===== EXERCISE INPUT

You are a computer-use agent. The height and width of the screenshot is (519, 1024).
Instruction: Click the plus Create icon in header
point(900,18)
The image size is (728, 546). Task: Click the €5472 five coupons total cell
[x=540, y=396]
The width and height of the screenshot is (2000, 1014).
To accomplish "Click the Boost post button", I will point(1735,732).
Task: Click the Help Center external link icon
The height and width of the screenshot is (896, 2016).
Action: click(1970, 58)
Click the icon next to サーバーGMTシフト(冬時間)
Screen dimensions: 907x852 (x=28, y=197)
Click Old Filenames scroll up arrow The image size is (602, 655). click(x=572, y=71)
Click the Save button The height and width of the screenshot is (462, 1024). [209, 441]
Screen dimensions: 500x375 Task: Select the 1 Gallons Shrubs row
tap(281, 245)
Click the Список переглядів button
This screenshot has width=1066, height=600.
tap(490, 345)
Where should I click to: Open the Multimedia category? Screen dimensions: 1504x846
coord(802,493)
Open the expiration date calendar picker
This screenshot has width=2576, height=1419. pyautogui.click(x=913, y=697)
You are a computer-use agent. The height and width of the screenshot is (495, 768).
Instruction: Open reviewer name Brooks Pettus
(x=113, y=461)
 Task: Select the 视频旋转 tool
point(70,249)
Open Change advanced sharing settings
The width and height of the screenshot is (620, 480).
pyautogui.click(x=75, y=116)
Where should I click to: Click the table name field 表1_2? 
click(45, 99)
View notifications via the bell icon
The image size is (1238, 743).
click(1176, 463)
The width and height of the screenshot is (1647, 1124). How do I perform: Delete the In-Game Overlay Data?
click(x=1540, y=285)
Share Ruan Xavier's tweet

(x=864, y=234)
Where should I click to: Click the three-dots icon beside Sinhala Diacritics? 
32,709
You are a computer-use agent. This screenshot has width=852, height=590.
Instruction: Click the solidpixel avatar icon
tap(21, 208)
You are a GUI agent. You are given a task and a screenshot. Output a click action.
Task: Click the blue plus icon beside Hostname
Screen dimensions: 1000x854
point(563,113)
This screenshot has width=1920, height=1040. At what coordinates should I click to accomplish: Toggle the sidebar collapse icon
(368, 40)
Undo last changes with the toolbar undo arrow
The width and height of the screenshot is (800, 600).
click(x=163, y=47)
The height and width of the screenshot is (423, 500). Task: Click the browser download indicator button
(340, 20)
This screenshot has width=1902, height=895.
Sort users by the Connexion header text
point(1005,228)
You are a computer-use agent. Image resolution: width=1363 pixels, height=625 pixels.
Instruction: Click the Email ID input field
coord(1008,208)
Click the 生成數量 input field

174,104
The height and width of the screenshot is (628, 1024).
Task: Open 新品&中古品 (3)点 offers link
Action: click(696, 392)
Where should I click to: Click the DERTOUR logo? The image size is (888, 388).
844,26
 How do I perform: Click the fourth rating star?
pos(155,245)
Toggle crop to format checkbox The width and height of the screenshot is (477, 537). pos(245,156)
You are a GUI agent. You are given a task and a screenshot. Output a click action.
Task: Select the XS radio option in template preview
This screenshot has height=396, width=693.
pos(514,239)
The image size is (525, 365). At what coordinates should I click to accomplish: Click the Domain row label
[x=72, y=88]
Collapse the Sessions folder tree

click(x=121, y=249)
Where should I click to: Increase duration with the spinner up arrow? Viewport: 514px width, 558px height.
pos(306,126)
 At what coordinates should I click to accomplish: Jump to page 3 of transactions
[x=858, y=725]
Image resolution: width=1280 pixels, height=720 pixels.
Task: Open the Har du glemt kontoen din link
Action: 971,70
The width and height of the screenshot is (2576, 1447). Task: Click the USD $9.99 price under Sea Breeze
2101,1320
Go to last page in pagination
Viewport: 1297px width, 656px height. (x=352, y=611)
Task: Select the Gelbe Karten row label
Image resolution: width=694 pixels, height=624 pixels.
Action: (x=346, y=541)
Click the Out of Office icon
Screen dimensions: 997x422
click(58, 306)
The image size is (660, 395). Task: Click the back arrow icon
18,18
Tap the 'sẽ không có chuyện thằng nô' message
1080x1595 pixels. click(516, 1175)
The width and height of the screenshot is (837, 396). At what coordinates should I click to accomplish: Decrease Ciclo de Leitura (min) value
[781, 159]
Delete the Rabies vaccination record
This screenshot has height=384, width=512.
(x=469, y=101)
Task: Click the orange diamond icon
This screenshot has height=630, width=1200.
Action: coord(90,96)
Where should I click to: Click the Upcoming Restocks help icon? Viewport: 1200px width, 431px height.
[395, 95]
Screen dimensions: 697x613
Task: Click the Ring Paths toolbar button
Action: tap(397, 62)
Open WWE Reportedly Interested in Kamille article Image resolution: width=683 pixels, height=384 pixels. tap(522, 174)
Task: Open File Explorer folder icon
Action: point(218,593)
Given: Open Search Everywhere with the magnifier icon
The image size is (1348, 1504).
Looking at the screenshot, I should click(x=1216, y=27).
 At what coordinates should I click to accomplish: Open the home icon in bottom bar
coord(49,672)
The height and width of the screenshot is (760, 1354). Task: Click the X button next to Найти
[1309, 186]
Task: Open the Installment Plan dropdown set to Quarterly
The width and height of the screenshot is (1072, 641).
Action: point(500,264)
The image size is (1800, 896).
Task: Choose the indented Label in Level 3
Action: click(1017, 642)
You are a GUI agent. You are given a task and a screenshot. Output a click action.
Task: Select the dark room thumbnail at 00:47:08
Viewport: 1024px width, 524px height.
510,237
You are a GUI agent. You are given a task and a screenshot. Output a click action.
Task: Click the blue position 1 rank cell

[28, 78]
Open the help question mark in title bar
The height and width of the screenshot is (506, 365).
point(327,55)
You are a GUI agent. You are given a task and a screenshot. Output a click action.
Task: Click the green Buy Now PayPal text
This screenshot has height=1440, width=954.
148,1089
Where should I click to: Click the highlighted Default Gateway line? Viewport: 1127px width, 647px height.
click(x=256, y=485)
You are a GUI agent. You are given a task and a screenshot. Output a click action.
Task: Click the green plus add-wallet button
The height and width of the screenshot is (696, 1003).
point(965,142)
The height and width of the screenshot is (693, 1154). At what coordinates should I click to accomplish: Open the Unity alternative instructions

==========

### [AIM OF THE TASK]
The whole of the data above must be given again, unaltered and complete.

### [EXPECTED OUTPUT]
You are a computer-use agent. The height and width of the screenshot is (519, 1024).
Instruction: Click the plus Create icon in header
point(900,18)
The image size is (728, 546). Task: Click the €5472 five coupons total cell
[x=540, y=396]
The width and height of the screenshot is (2000, 1014).
To accomplish "Click the Boost post button", I will point(1735,732).
Task: Click the Help Center external link icon
The height and width of the screenshot is (896, 2016).
Action: click(1970, 58)
Click the icon next to サーバーGMTシフト(冬時間)
Screen dimensions: 907x852 (x=28, y=197)
Click Old Filenames scroll up arrow The image size is (602, 655). click(x=572, y=71)
Click the Save button The height and width of the screenshot is (462, 1024). [209, 441]
Screen dimensions: 500x375 Task: Select the 1 Gallons Shrubs row
tap(281, 245)
Click the Список переглядів button
This screenshot has width=1066, height=600.
tap(490, 345)
Where should I click to: Open the Multimedia category? Screen dimensions: 1504x846
coord(802,493)
Open the expiration date calendar picker
This screenshot has width=2576, height=1419. pyautogui.click(x=913, y=697)
You are a computer-use agent. The height and width of the screenshot is (495, 768).
Instruction: Open reviewer name Brooks Pettus
(x=113, y=461)
 Task: Select the 视频旋转 tool
point(70,249)
Open Change advanced sharing settings
The width and height of the screenshot is (620, 480).
pyautogui.click(x=75, y=116)
Where should I click to: Click the table name field 表1_2? 
click(45, 99)
View notifications via the bell icon
The image size is (1238, 743).
click(1176, 463)
The width and height of the screenshot is (1647, 1124). How do I perform: Delete the In-Game Overlay Data?
click(x=1540, y=285)
Share Ruan Xavier's tweet

(x=864, y=234)
Where should I click to: Click the three-dots icon beside Sinhala Diacritics? 
32,709
You are a computer-use agent. This screenshot has width=852, height=590.
Instruction: Click the solidpixel avatar icon
tap(21, 208)
You are a GUI agent. You are given a task and a screenshot. Output a click action.
Task: Click the blue plus icon beside Hostname
Screen dimensions: 1000x854
point(563,113)
This screenshot has width=1920, height=1040. At what coordinates should I click to accomplish: Toggle the sidebar collapse icon
(368, 40)
Undo last changes with the toolbar undo arrow
The width and height of the screenshot is (800, 600).
click(x=163, y=47)
The height and width of the screenshot is (423, 500). Task: Click the browser download indicator button
(340, 20)
This screenshot has width=1902, height=895.
Sort users by the Connexion header text
point(1005,228)
You are a computer-use agent. Image resolution: width=1363 pixels, height=625 pixels.
Instruction: Click the Email ID input field
coord(1008,208)
Click the 生成數量 input field

174,104
The height and width of the screenshot is (628, 1024).
Task: Open 新品&中古品 (3)点 offers link
Action: click(696, 392)
Where should I click to: Click the DERTOUR logo? The image size is (888, 388).
844,26
 How do I perform: Click the fourth rating star?
pos(155,245)
Toggle crop to format checkbox The width and height of the screenshot is (477, 537). pos(245,156)
You are a GUI agent. You are given a task and a screenshot. Output a click action.
Task: Select the XS radio option in template preview
This screenshot has height=396, width=693.
pos(514,239)
The image size is (525, 365). At what coordinates should I click to accomplish: Click the Domain row label
[x=72, y=88]
Collapse the Sessions folder tree

click(x=121, y=249)
Where should I click to: Increase duration with the spinner up arrow? Viewport: 514px width, 558px height.
pos(306,126)
 At what coordinates should I click to accomplish: Jump to page 3 of transactions
[x=858, y=725]
Image resolution: width=1280 pixels, height=720 pixels.
Task: Open the Har du glemt kontoen din link
Action: 971,70
The width and height of the screenshot is (2576, 1447). Task: Click the USD $9.99 price under Sea Breeze
2101,1320
Go to last page in pagination
Viewport: 1297px width, 656px height. (x=352, y=611)
Task: Select the Gelbe Karten row label
Image resolution: width=694 pixels, height=624 pixels.
Action: (x=346, y=541)
Click the Out of Office icon
Screen dimensions: 997x422
click(58, 306)
The image size is (660, 395). Task: Click the back arrow icon
18,18
Tap the 'sẽ không có chuyện thằng nô' message
1080x1595 pixels. click(516, 1175)
The width and height of the screenshot is (837, 396). At what coordinates should I click to accomplish: Decrease Ciclo de Leitura (min) value
[781, 159]
Delete the Rabies vaccination record
This screenshot has height=384, width=512.
(x=469, y=101)
Task: Click the orange diamond icon
This screenshot has height=630, width=1200.
Action: coord(90,96)
Where should I click to: Click the Upcoming Restocks help icon? Viewport: 1200px width, 431px height.
[395, 95]
Screen dimensions: 697x613
Task: Click the Ring Paths toolbar button
Action: tap(397, 62)
Open WWE Reportedly Interested in Kamille article Image resolution: width=683 pixels, height=384 pixels. tap(522, 174)
Task: Open File Explorer folder icon
Action: point(218,593)
Given: Open Search Everywhere with the magnifier icon
The image size is (1348, 1504).
Looking at the screenshot, I should click(x=1216, y=27).
 At what coordinates should I click to accomplish: Open the home icon in bottom bar
coord(49,672)
The height and width of the screenshot is (760, 1354). Task: Click the X button next to Найти
[1309, 186]
Task: Open the Installment Plan dropdown set to Quarterly
The width and height of the screenshot is (1072, 641).
Action: point(500,264)
The image size is (1800, 896).
Task: Choose the indented Label in Level 3
Action: click(1017, 642)
You are a GUI agent. You are given a task and a screenshot. Output a click action.
Task: Select the dark room thumbnail at 00:47:08
Viewport: 1024px width, 524px height.
510,237
You are a GUI agent. You are given a task and a screenshot. Output a click action.
Task: Click the blue position 1 rank cell

[28, 78]
Open the help question mark in title bar
The height and width of the screenshot is (506, 365).
point(327,55)
You are a GUI agent. You are given a task and a screenshot. Output a click action.
Task: Click the green Buy Now PayPal text
This screenshot has height=1440, width=954.
148,1089
Where should I click to: Click the highlighted Default Gateway line? Viewport: 1127px width, 647px height.
click(x=256, y=485)
You are a GUI agent. You are given a task and a screenshot. Output a click action.
Task: Click the green plus add-wallet button
The height and width of the screenshot is (696, 1003).
point(965,142)
The height and width of the screenshot is (693, 1154). At what coordinates should I click to accomplish: Open the Unity alternative instructions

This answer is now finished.